Fourteen submissions were squeezed into Day 23 with a succession of detailed presentations on a diverse range of topics – baseball, impacts on Flemington, the use of sat-nav systems to reduce congestion, a new bike arterial to the eastern suburbs, the impact on Clifton Hill Primary School, air quality, Moonee Ponds Creek and Royal Park. These presentatins built on the community and personal stories told yesterday – the devastating impact on the Flemington community centre; the African community in Debneys Park and the loss of the recently completed guide dogs training centre after years of fundraising and effort.

The Chair kept a tight rein on time allocations resulting in more than one presenter only getting part way through carefully prepared slides.

A general tip for presenters:  Less is more – no more than about 1 slide per minute allocated and go straight to your detailed points and recommendations. The Committee has heard the general stuff several times over.

The main focus of Day 23 was Royal Park with detailed submissions from the Friends of Royal Park, Parkville Residents Association, West Parkville property owners and the Safety Net for Royal Park presenting their alternative designs. Together they told a compelling story, llustrated with photos and backed up by detailed scientific and historic information.

An analogy that has been heard several times is “London wouldn’t dig up Hyde park and New York wouldn’t touch Central Park”. Today this had a sharper edge – “If this was south of the Yarra, they wouldn’t dream of putting a freeway portal in the Botanic Gardens”.

In fact, considerable expense was incurred to avoid just that with the Domain and Burnley tunnel portals being kept well away from parkland and every affected tree being physically moved.
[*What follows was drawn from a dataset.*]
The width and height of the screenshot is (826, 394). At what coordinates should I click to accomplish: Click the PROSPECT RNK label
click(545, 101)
There was a strong sense that those who know and love Royal Park cannot believe the rest of Melbourne are so unaware of its attractions and so indifferent to the damage being proposed in the name of the East West Link.

For many at the hearings, Royal Park is a central issue. Why was this route chosen when Rod Eddington recommended a more direct line to the west running south of the Park? Why is open space is seen as fair game by road planners? The hearings are demonstrating that inner city residents will fight for their parks just as actively as they will fight to protect their homes and health.
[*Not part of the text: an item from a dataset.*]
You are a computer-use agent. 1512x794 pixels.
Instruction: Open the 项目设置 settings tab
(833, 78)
The dramatic climax for the day came with the evidence from Clare Walter on air quality and the examples of overseas freeways where filters are used on large freeway tunnel vents. She had organised an expert witness, pulmonary specialist Assoc. Professor Irving who has recently had a central role in the air pollution crisis caused by the Morwell brown coal mine fires. Dr. Irving gave strong evidence about the risk of fine particulates and the existence of health hazards at very low levels and the high level of variability in emissions which make standards based on annual averages a bit meaningless when it comes to the risks individuals get exposed to day to day.

Irving was then subjected to a willing cross-examination from Stuart Morris QC, for LMA who attacked Irving’s credentials to speak on freeway issues and highlighted that Australia’s standards are better than in some other countries.  Melbourne has relatively good air quality compared to many overseas industrial cities – but that is no reason to be complacent about making it worse, particularly for those who are already exposed to higher levels of pollution because they live in the inner city.

Mr. Morris triumphantly tabled a report showing Japan had 8,000 tunnels and only 40 had filtering equipment. What he didn’t say is that most of those 8,000 tunnels are relatively short, in rural, mountainous areas or have low traffic use. Long urban tunnels with heavy traffic need air filtration equipment. Even CityLink has made provision for the Burnley vent to be retrofitted and 20 years later we should be applying higher standards for any new proposal.

Tomorrow is a rest day with the Hearings recommencing on Monday for a last furious six days of community group and individual submissions.

One Comment on “HEARINGS STRIKE CONGESTION AS SUBMITTERS QUEUE FOR THE MICROPHONE”

  1. Marg Jungwirth April 4, 2014 at 4:24 pm #

    It is sad that the REAL people affected get such little time,
    but over the duration of the hearing the govt side / LMA can cross question (insult) for ages and ages and ages, no matter how insulting or rubbishing their questions.